— Work task —
Where the line containing "Click the Alert Rules bell icon" appears in the entries below, begin there and output every line through the last, exactly, minus the pictures.

(Screenshot grounding data)

═══

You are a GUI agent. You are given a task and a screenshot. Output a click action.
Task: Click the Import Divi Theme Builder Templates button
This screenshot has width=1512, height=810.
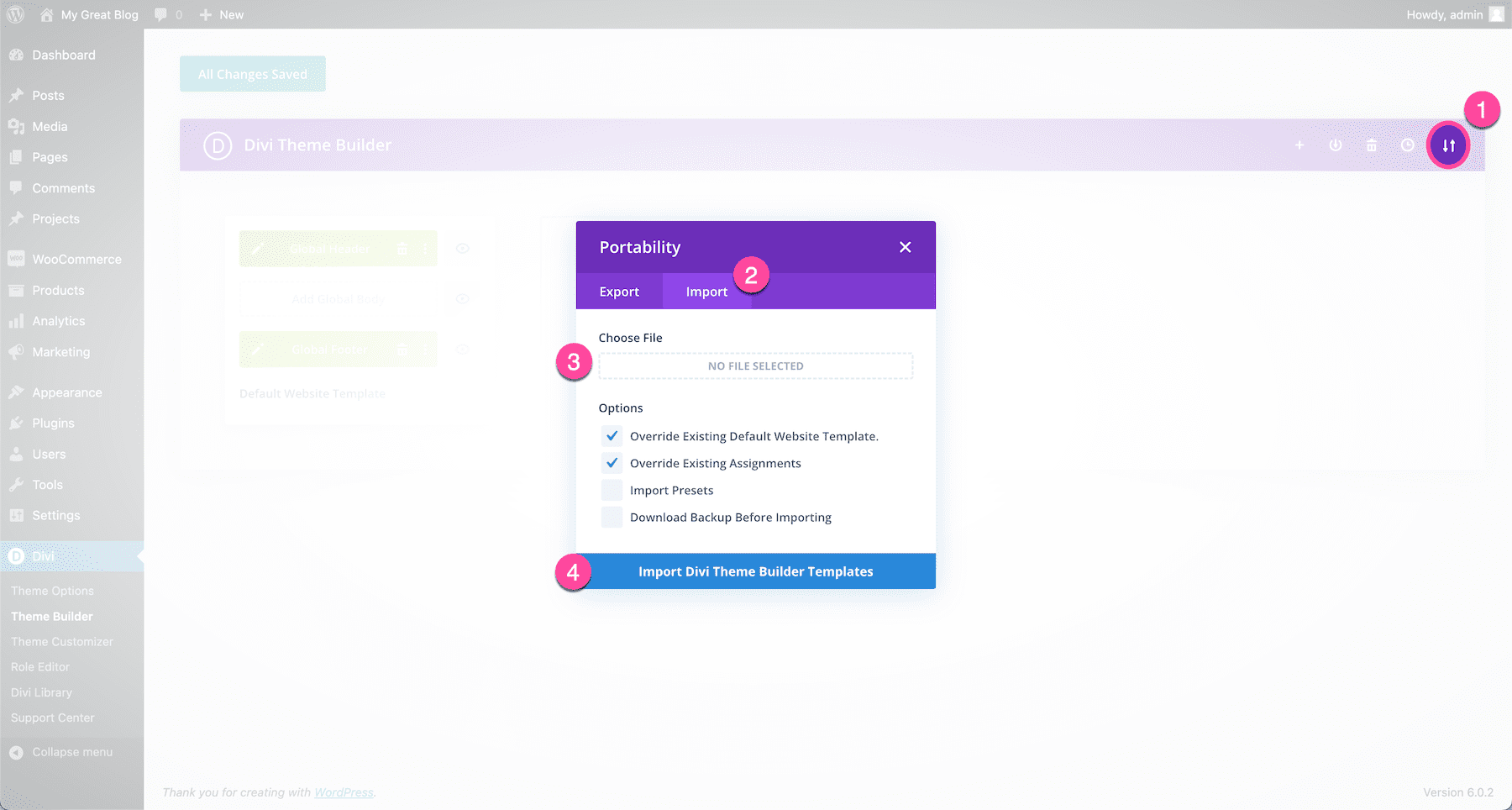pyautogui.click(x=755, y=571)
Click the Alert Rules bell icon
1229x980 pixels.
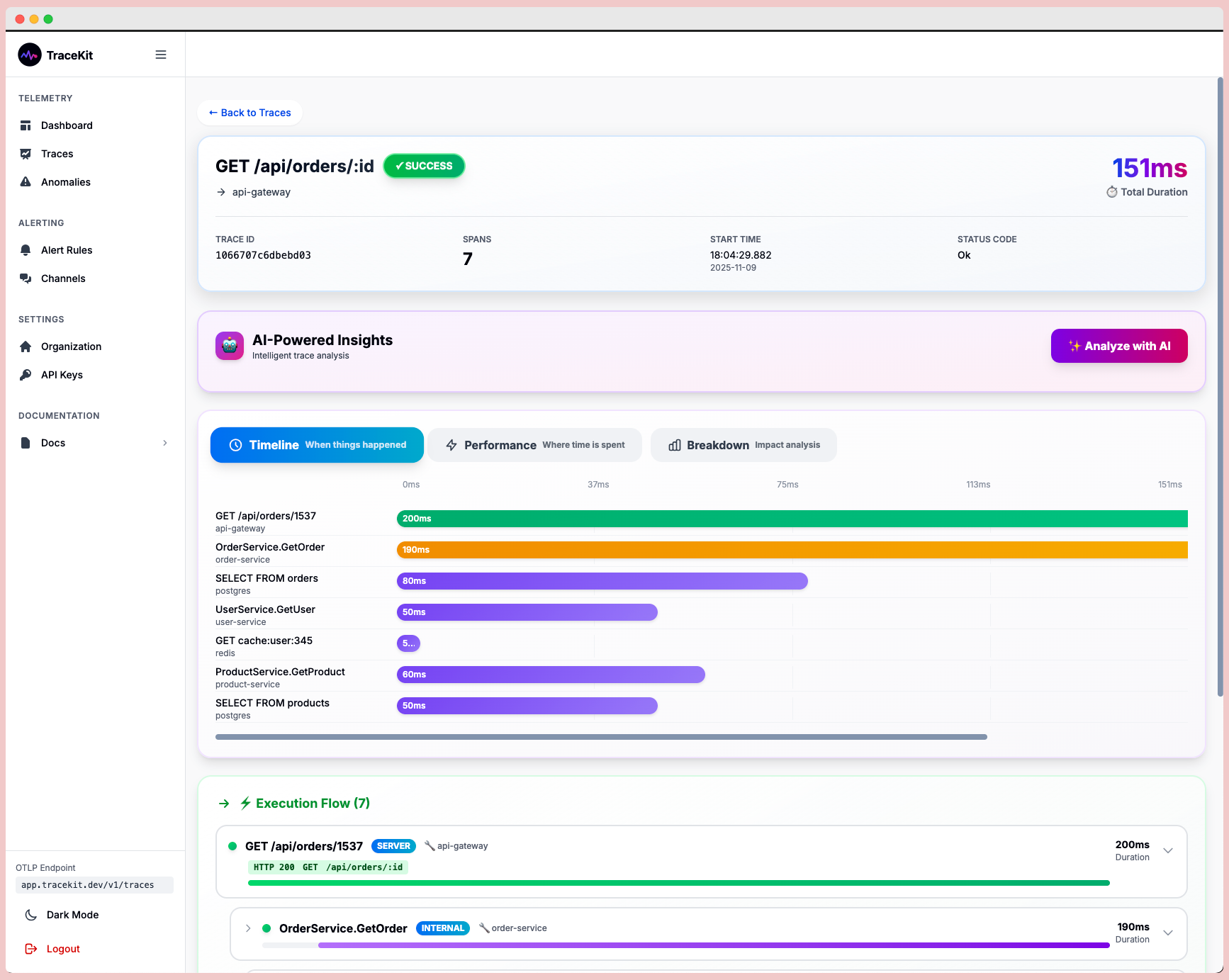tap(26, 250)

═══

— Solution to this problem —
Click the Alert Rules bell icon
1229x980 pixels.
tap(26, 250)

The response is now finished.